Twee jaar geleden stierven in het zuidoosten van Noorwegen in één klap 323 rendieren, nadat ze door de bliksem werden geraakt.
De meeste dieren lagen bovenop elkaar op een afgelegen bergplateau toen ze werden gevonden. De Noorse autoriteiten zeiden nog nooit zoiets te hebben gezien.
De hoofden van de rendieren werden meegenomen om ze te onderzoeken op ziektes, maar de karkassen van de rendieren bleven achter in het bergachtige gebied.
Die lijken nu te zorgen voor een grotere diversiteit aan planten, wijst onderzoek van Biology Letters uit. Dit komt omdat aaseters hun uitwerpselen vol zaden dicht bij de dode beesten droppen.
Sam Steyaert, onderzoeker aan de Milieu- en Biowetenschappelijke Universiteit van Noorwegen, en zijn team hebben een veldlaboratorium opgezet in de bergregio.

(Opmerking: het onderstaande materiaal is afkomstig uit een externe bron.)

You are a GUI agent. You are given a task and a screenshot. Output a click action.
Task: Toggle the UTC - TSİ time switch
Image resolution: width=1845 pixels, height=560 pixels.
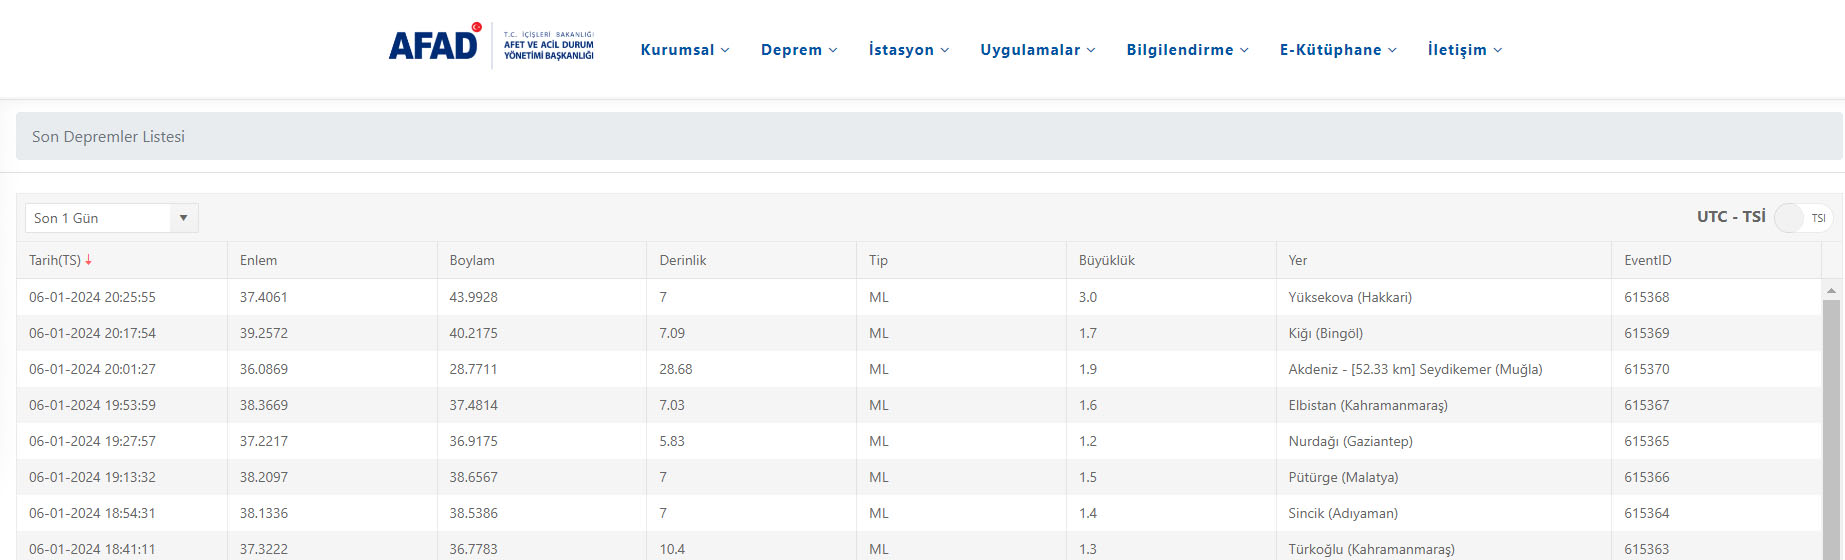(x=1801, y=218)
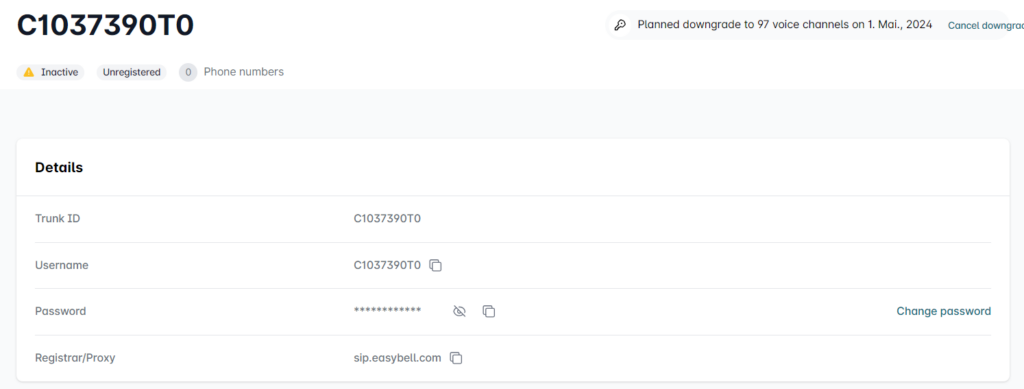The image size is (1024, 389).
Task: Click the Registrar/Proxy row label
Action: click(x=75, y=358)
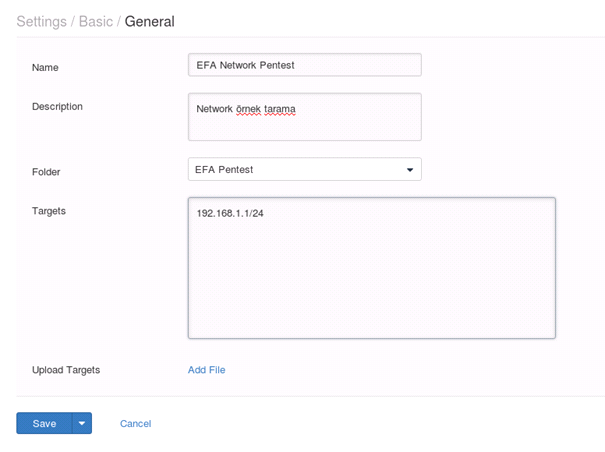Screen dimensions: 605x452
Task: Go to Settings in the breadcrumb
Action: 42,22
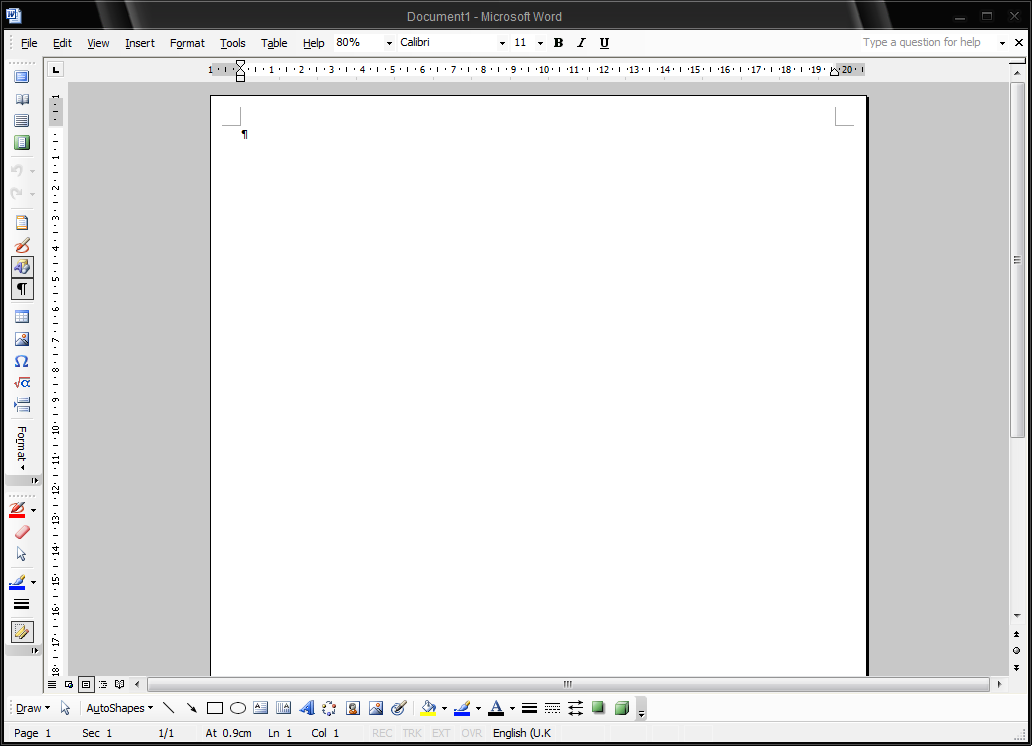Open the Draw menu button
The image size is (1032, 746).
32,708
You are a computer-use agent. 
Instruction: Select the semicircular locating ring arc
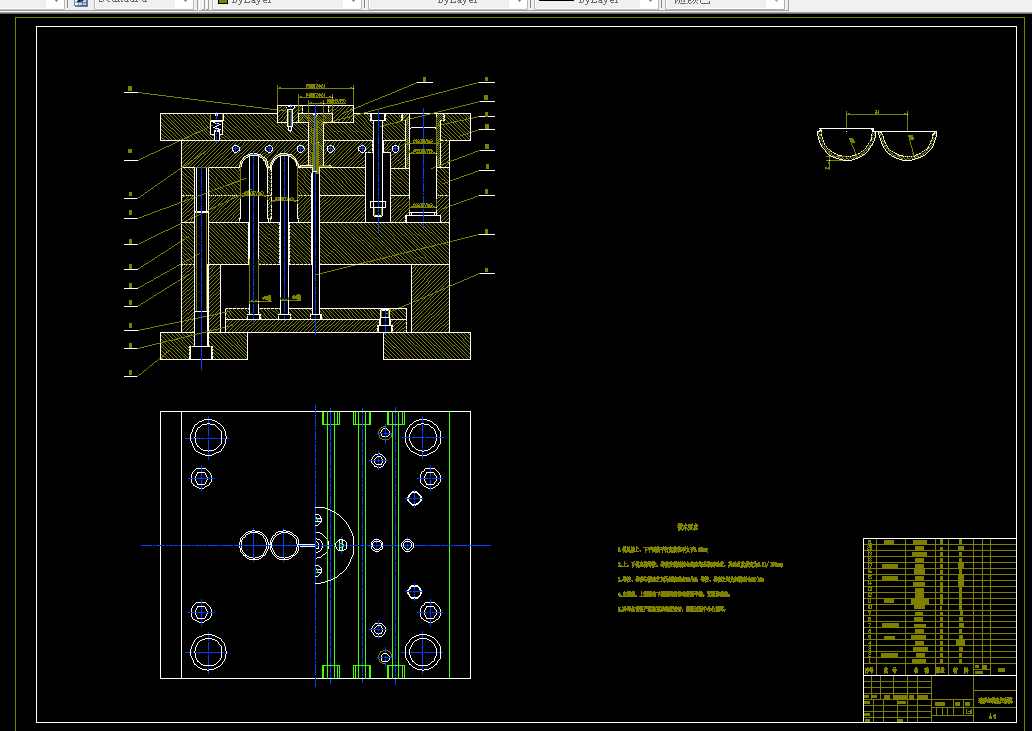tap(334, 545)
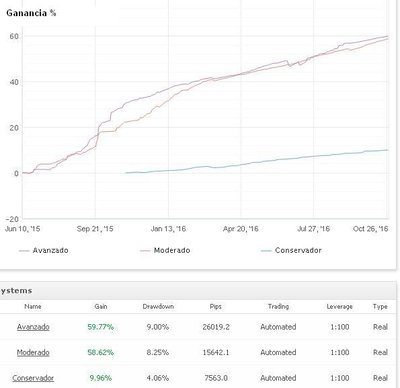Screen dimensions: 400x388
Task: Sort table by Leverage column header
Action: pos(340,306)
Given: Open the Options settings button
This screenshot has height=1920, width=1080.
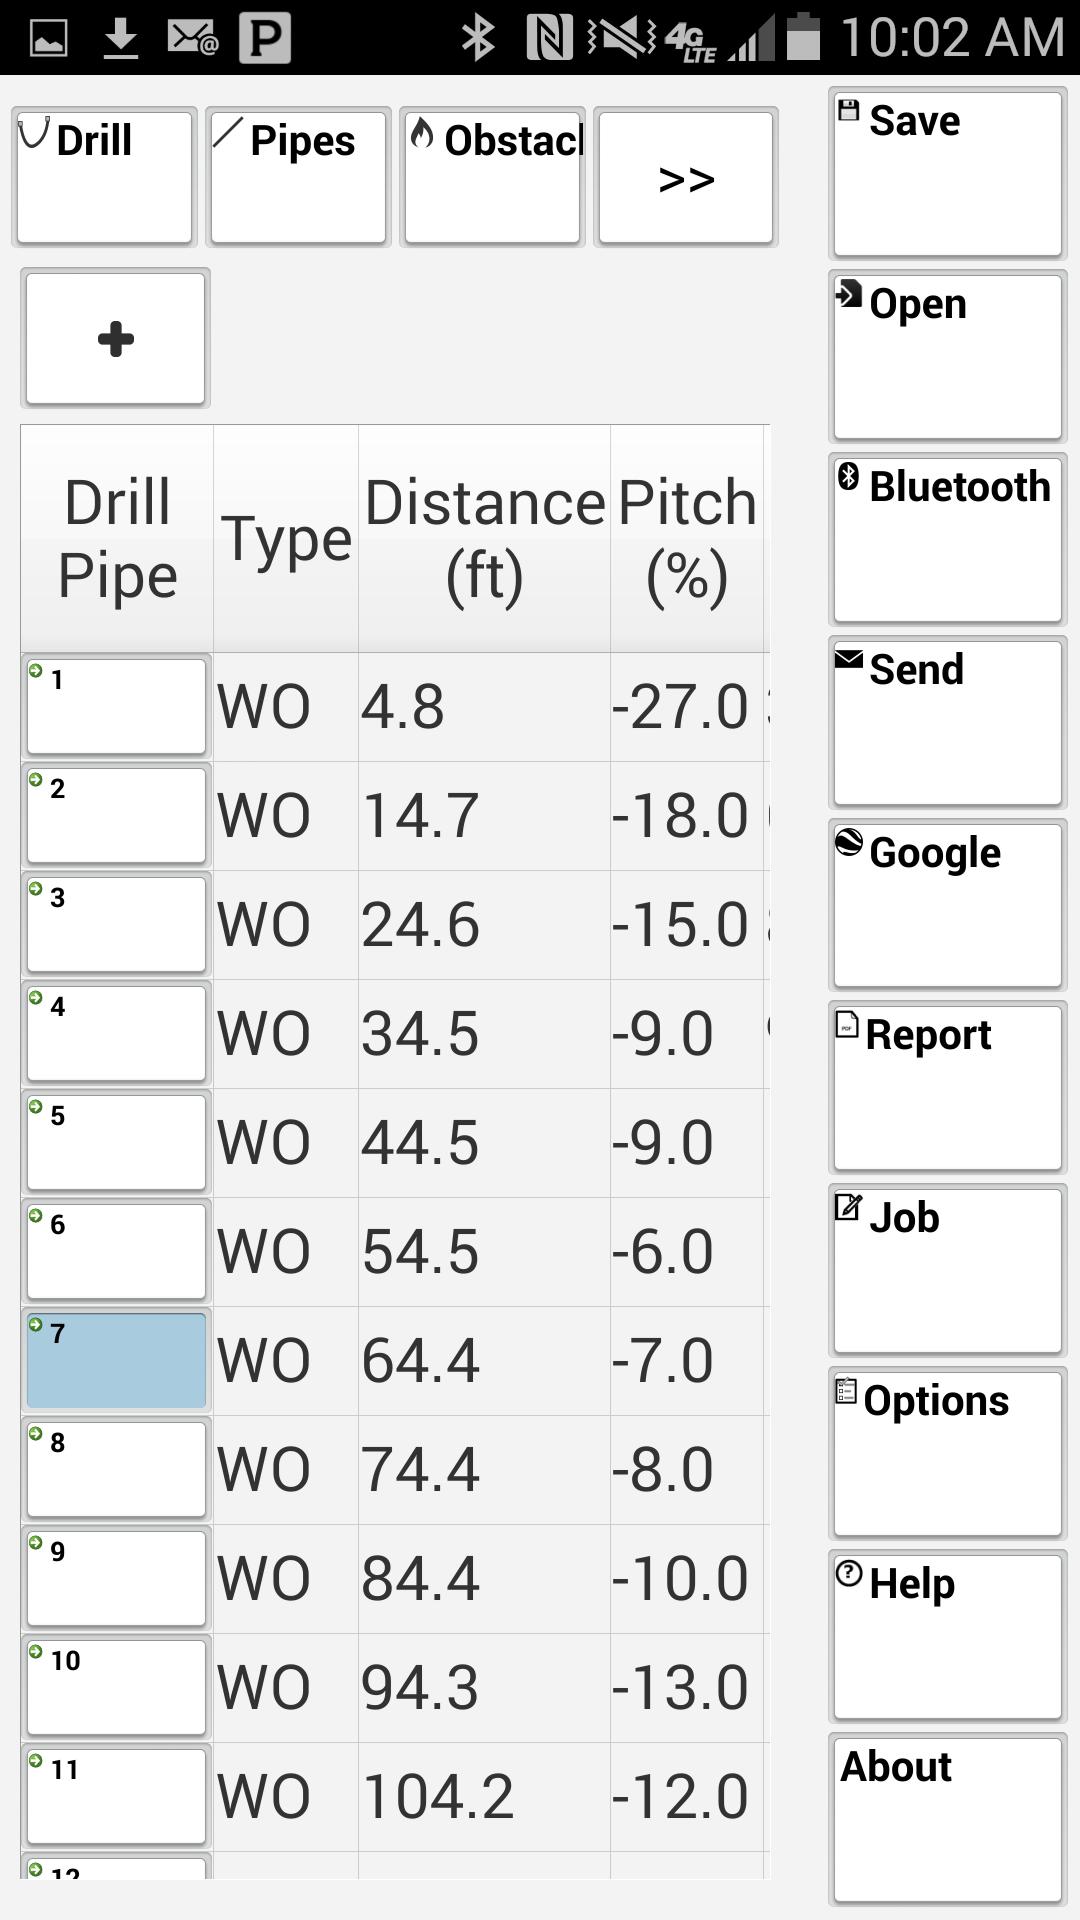Looking at the screenshot, I should (x=947, y=1454).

Zo ontdekten ze dat de uitwerpselen van vogels en vossen zich concentreerden rond de geraamtes van de rendieren. Ze hebben ook wolven en adelaars gespot en soms vastgelegd op camera.
Zaden van kraaihei
Honderden raven en kraaien - de meest dominante aaseters - lieten ook uitwerpselen achter bij de karkassen. Die bevatten grotendeels zaden van kraaihei. De wetenschappers ontdekten dat die zaden zich tot nieuwe struiken konden ontwikkelen.
Kraaihei speelt een cruciale rol in de alpine toendra en heeft een onevenredig grote impact op de biodiversiteit, deels omdat het een belangrijke bron van voedsel is. De struik doet het goed op kale maar voedselrijke grond. De overblijfselen van de rendieren zorgen voor de juiste condities.
Uit het onderzoek bleek dat alle planten rond de karkassen van de rendieren dood gingen, na de plotselinge veranderingen van de zuurgraad van de bodem en de hoeveelheid voedingsstoffen.
Het stuk grond werd een "eiland van ontbinding" en dat zorgde ervoor dat er planten konden groeien die zich daar normaal niet kunnen ontwikkelen. Dat kan zorgen voor een toename van de genetische diversiteit in het gebied.
Steyaert en zijn team verwachten dat er nog meer verschillende soorten planten zullen groeien rondom de overblijfselen van de rendieren, aangezien de aaseters blijven terugkomen en er hun uitwerpselen achterlaten.